One of Spain's richest women is up against banks insisting she pay back her debts. How did the heiress to the Koplowitz construction dynasty come to this?

FCC heiress Esther Koplowitz
FCC heiress Esther Koplowitz

MADRID — Like any dynasty worth its name, the Koplowitz family has had its share of drama. Today, the destiny of its saga depends on the negotiating skills of Esther Koplowitz, who inherited her share of Spain's premier construction firm 52 years ago as a child, after her father Ernesto died in a horse-riding accident.

Koplowitz, now aged 61, is trying to renegotiate company debts of around one billion euros, according to two sources close to negotiations who asked not to be named. Her current predicament follows the decision in 1998 to take on the largest loan ever given a person in Spain, so she could buy her sister Alicia's share of their firm, FCC (Fomento de Construcciones y Contratas SA).

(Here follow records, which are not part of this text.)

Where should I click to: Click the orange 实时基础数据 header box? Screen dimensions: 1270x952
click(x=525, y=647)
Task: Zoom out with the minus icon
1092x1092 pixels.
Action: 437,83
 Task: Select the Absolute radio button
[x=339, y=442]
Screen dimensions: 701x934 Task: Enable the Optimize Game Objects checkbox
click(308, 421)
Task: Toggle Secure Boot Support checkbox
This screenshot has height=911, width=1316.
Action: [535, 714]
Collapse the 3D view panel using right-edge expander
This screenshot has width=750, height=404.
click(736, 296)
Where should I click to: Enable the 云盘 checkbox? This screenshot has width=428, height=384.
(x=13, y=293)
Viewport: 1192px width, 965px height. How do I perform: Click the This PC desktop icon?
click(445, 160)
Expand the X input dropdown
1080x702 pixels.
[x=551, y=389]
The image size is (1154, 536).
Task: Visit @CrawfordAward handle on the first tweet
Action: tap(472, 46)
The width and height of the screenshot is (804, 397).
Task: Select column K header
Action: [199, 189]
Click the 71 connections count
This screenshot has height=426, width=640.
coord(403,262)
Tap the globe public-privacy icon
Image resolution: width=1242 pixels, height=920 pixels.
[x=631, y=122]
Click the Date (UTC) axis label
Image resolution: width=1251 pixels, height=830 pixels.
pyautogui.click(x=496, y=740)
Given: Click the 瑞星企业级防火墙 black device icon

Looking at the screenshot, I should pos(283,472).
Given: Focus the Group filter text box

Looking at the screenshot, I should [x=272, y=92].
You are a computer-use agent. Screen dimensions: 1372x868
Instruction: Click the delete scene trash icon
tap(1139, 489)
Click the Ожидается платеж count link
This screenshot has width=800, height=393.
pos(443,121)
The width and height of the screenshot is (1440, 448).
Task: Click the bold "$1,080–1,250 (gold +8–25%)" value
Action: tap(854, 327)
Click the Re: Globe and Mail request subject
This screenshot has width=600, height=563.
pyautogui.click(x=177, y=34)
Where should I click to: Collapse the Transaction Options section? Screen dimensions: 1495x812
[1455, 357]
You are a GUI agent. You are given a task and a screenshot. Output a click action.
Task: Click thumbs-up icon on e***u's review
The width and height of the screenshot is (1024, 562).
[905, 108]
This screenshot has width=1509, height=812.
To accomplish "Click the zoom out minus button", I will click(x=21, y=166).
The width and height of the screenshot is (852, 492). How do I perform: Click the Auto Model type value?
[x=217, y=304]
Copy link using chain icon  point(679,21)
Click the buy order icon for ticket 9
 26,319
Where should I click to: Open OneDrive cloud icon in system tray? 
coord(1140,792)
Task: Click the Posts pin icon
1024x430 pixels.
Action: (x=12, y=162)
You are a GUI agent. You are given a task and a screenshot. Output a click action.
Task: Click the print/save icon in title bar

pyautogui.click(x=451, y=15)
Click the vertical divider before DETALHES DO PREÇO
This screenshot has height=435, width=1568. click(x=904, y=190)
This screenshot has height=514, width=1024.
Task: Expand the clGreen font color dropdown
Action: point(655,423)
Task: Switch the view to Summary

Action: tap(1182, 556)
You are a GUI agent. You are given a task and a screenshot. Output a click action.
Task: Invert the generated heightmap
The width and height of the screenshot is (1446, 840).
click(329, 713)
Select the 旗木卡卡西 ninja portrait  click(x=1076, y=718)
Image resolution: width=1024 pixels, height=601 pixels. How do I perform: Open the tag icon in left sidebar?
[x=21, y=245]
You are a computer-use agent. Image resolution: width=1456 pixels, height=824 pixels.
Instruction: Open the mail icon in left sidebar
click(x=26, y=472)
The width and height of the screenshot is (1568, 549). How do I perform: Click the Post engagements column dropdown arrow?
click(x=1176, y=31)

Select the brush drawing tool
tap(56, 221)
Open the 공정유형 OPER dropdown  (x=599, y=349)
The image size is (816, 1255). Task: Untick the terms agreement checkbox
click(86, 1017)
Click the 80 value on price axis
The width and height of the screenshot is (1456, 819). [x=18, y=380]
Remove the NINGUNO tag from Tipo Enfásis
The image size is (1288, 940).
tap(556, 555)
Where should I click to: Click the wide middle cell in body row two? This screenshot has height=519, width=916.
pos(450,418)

Esther now controls 50% of FCC, according to regulators' documents.

Some 85% of Spanish firms are still family-owned, according to the Family Business Institute. But in recent years, certain dynasties have faced some rough times, including too much debt, strategic failures by the second generation and six years of recession that have hit Spain's economy as a whole.

"In the good years there was a lot of leverage in Spain. Now the hour of reckoning has come," says Nicolas Véron, a fellow of the Bruegel think tank in Brussels. "Generally they do not wish to give up control, so they finance their growth too frequently with debt."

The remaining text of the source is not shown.